A prestigious and well regarded Philadelphia based law firm was recently named in a multi-million dollar malpractice lawsuit arising from an alleged conflict of interest. The plaintiff alleges that the firm’s relationship with her ex-husband’s employer resulted in a less than favorable outcome in her divorce proceedings. In 2009, the plaintiff wife retained the law firm’s matrimonial group to represent her in divorcing her husband who held a high position at Morgan Stanley. While the divorce case was proceeding, the law firm was retained by Morgan Stanley to represent it in an unrelated transactional matter.
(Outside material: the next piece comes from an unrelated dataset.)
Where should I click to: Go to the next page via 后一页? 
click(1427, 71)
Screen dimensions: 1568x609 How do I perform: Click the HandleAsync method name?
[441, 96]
According to the malpractice complaint, this potential conflict of interest of simultaneously representing the wife and her husband’s employer was never disclosed and allegedly negatively influenced the manner in which the law firm handled the matrimonial case.
The plaintiff now claims that the firm put its interest in developing the client relationship with Morgan Stanley above hers thereby causing her to unknowingly give-up certain rights in the divorce proceedings. The plaintiff is seeking to recover $25 million from her prior counsel.
The appearance of a conflict of interest may, at the very least, anger a client and prompt them to reconsider the allegiance of all classes of professionals. Conflicts of interests come in all shapes and sizes, but the best practice is to openly disclose any possible conflict and allow the client to decide how to proceed. Of course, this open dialogue must continue throughout the representation and, perhaps, after the representation has ended. As exemplified here, a failure to disclose a potential conflict may result in malpractice.